E neanche l’idiozia di foraggiarsi internamente con dei MiniBot ha senso economico, perché sempre di credibilità si parla. Ottenere come contropartita di crediti statali dei ben disegnati Minibot vuol dire immaginare una moneta parallela (intesa come mezzo di pagamento da affiancare all’Euro) con un controvalore facciale che non può corrispondere al vero valore, inficiato proprio dalla credibilità dello Stato Italiano. Quanto poi agli effetti inflattivi di un’eventuale cestinamento dei titoli di Stato (non solo italiani) in pancia alle varie banche nazionali oggetto di quantitative easing, i diversi tifosi da stadio e da tastiera, si rendano conto che l’aumento dei prezzi o la perdita di valore della propria moneta è una tassa.
Qui non ci sono buoni o cattivi, semplicemente bisogna rendersi conto che per un Paese come l’Italia caratterizzato da alto debito e bassa produttività, la ricetta di un miglioramento per le generazioni future passa inevitabilmente dal risanamento dei due problemi principali. Bisogna diminuire il debito, sicuramente non crearne dell’altro e bisogna investire in produttività a partire dal sistema scolastico, universitario e tecnologico.

Torniamo alla nostra settimana dei mercati e proviamo a guardare oltre.

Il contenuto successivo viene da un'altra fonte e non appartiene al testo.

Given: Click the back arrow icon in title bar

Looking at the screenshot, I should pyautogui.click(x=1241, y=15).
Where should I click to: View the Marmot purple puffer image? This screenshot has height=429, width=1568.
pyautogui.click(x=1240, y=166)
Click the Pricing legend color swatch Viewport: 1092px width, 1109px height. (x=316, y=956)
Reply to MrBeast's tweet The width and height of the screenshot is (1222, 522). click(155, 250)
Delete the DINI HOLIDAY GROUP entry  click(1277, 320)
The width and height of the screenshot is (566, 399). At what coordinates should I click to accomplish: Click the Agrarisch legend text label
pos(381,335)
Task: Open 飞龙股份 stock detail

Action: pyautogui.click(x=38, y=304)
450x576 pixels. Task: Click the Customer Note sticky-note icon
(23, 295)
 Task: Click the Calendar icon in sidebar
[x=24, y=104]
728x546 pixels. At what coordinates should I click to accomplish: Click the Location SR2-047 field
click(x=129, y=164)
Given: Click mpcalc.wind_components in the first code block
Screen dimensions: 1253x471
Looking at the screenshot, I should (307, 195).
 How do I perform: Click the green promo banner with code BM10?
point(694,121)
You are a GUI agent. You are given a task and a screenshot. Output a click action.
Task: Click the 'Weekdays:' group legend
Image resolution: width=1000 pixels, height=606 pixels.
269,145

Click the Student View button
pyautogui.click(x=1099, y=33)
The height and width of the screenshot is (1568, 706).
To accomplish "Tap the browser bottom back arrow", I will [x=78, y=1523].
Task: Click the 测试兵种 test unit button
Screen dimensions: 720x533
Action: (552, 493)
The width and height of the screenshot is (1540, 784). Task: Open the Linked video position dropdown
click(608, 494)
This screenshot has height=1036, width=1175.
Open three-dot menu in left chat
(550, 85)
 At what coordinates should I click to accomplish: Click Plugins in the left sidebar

Nel medio termine qualora si persista nella volontà di attuare misure poco incentivanti il recupero della competitività, il sistema economico Italia soffrirà rispetto agli altri attori soprattutto verso quelli che hanno avuto il coraggio di intraprendere la strada del progresso rispetto ai sussidi nel corso degli ultimi anni, pertanto già in vantaggio. In termini di breve termine, probabilmente i sottoscrittori del contratto si renderanno conto di quanto poi diversa sia l’attuazione di alcuni principi e proposte. Forse molto più semplicemente verrà congelato l’aumento dell’IVA, una misura questa abbordabile per dimensione di conti e propedeutica per continuare a cavalcare dichiarazioni populiste in vista di nuove elezioni. Per il resto del programma (parlo di quanto direttamente ascrivibile ad ulteriore spesa) probabilmente si tradurrà in un nulla di fatto e solo in quel momento quando il mercato inizierà a comprendere la non fattibilità dei diversi punti, lo spread potrebbe rientrare dalla criticità in essere.